Tuesday, June 07, 2005

I'm an old, average gamer, it seems.

(yet another column)

I looked forward to interviewing Matthew Gibson of Portal. You can read the big story here, but, at the tender age of 18 he was one of 13 finalists who beat out more than 36,000 competitors to compete for the title of...

Wait for it...

Wait...

"Pokemon Emerald Ultimate Frontier Battle Brain."

No kidding. Thing is, Matthew's living proof of a way the entertainment world is changing. Chances are that if you're over 30 you picture video games as "kid stuff."

You're wrong. I used to think that at 28 I was a relative oddity - sitting at home I have, almost in order, an Atari 2600, Nintendo Entertainment System, Super Nintendo, N64, Dreamcast, GameCube and Playstation 2.

The Genesis died long ago, and I won't have any more Microsoft in the house than is necessary.

The thing is, all my friends also have PS2s, Xboxes or Gamecubes at their houses. And they're getting ancient like me. I grew up making the transition from Atari's Pac-Man, Pitfall and (may God have mercy on my soul) E.T. to the NES' Legend of Zelda and Super Mario Brothers 2 in middle school.

High school brought the Sega cocktail of Sonic the Hedgehog, Starflight and Street Fighter II. My college years were consumed by a heady mix of Final Fantasy VII on Playstation and Goldeneye (and later Perfect Dark) on N64.

Now it's Mortal Kombat: Deception and GTA: San Andreas on the PS2 and my long-running and continuing addiction to Counter-Strike and Star Wars Galaxies on my home PC.

What's the point of the list? I actually remember each of these titles vividly, down to the most minute detail. I can recall the thrill of lasting for the entire 20 minutes on Pitfall. I can play the final music from SMB2 on piano.

I nearly cried when Aerith kicked the bucket in Final Fantasy, and some of the best times of my college career were spent at Bermuda Run's apartment L2 having the Brennaman boyz hand me my tail in Goldeneye.

They were defining moments for me, like when Grandma saw "Gone with the Wind" or when my father caught Three Dog Night at the Flame. Lots of my brain's "happy place" is filled with video games.

I'm not alone, either, though I thought I was for the longest time. Turns out that average age of video game players is 29, and the average buyer is 36 according to a study put out last year.
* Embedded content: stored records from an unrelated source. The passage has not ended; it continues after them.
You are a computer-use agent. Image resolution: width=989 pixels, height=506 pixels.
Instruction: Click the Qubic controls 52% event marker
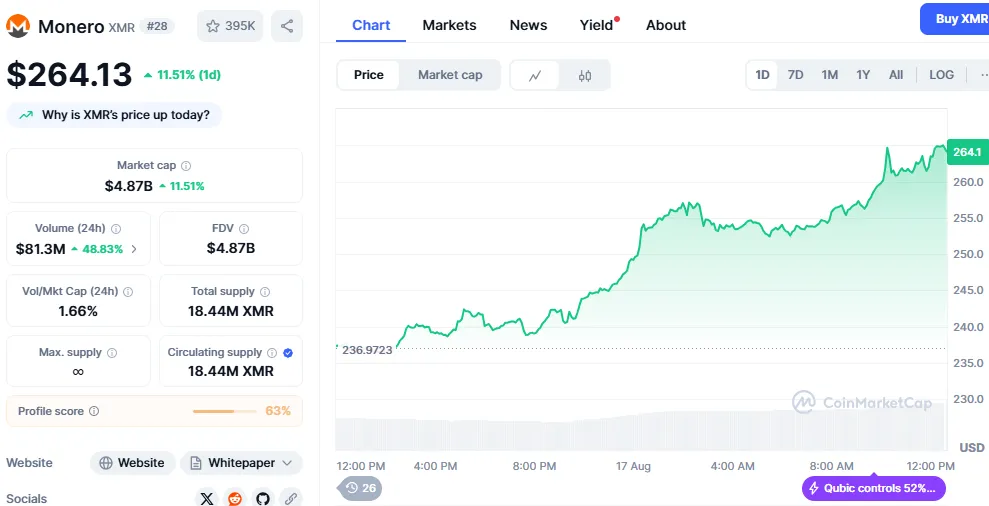pos(873,488)
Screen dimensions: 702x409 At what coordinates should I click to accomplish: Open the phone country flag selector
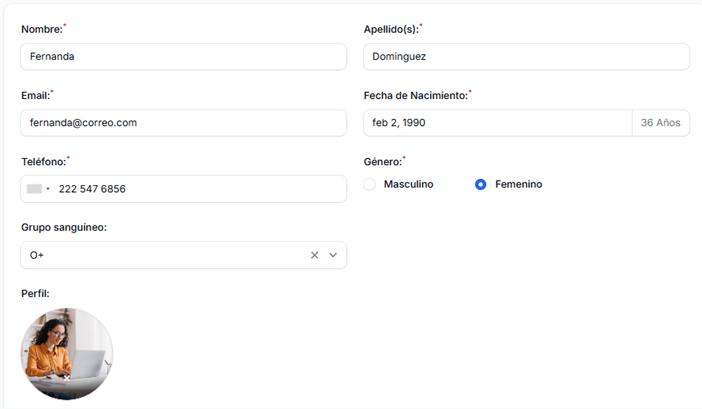pos(38,189)
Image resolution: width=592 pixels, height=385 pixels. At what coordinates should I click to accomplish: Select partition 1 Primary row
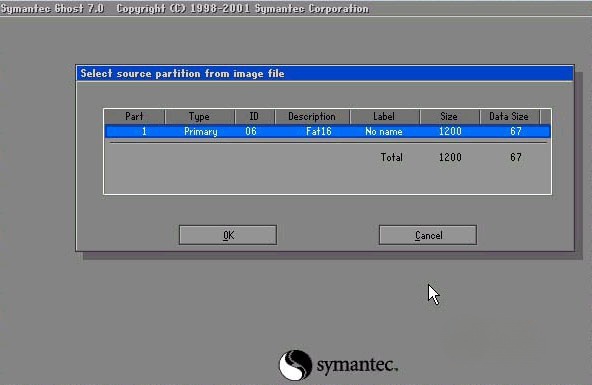click(x=327, y=131)
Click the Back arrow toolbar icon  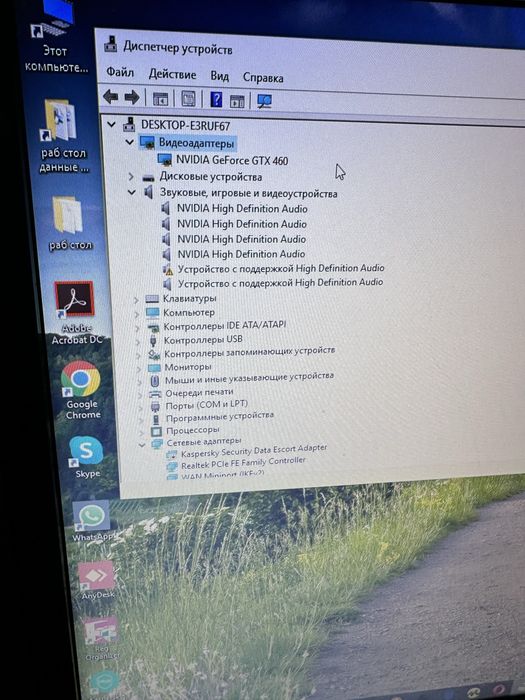[x=110, y=97]
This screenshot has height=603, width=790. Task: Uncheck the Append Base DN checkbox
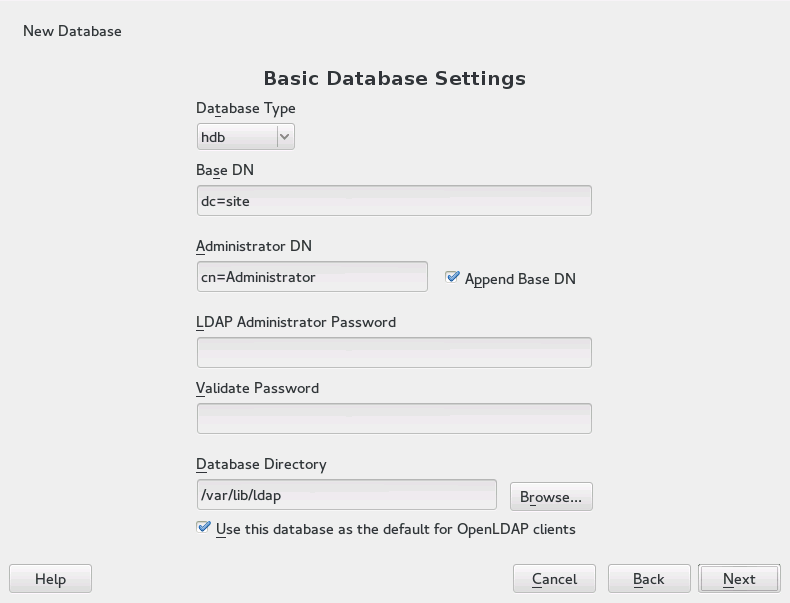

I'm not going to fight it any more. Video games are perfectly cool - and the gaming population is only going to get older with me.

When somebody asks me if I watched "Survivor," I'm going to tell them the truth. No, I wasn't watching the History Channel, I was working out the intricacies of Nightwolf's second style-branching combo to whoop up on people in Kombat.

2 comments:

D said...

I'm stuck watching G4 (the Video Game Channel) now that I have Direct TV. I easily watch it 2 hours a night if nothing else is on.

Just too bad games are so expensive now. Me being the poor schmuck I am, I wait until they go down to $20 and then play the hell out of them.

D

Jake said...

Battlefield 2. That's the new passion. I plan to buy it as soon as it becomes legally available.

I've been playing an... uhm... demo of it for the past few nights. It rocks.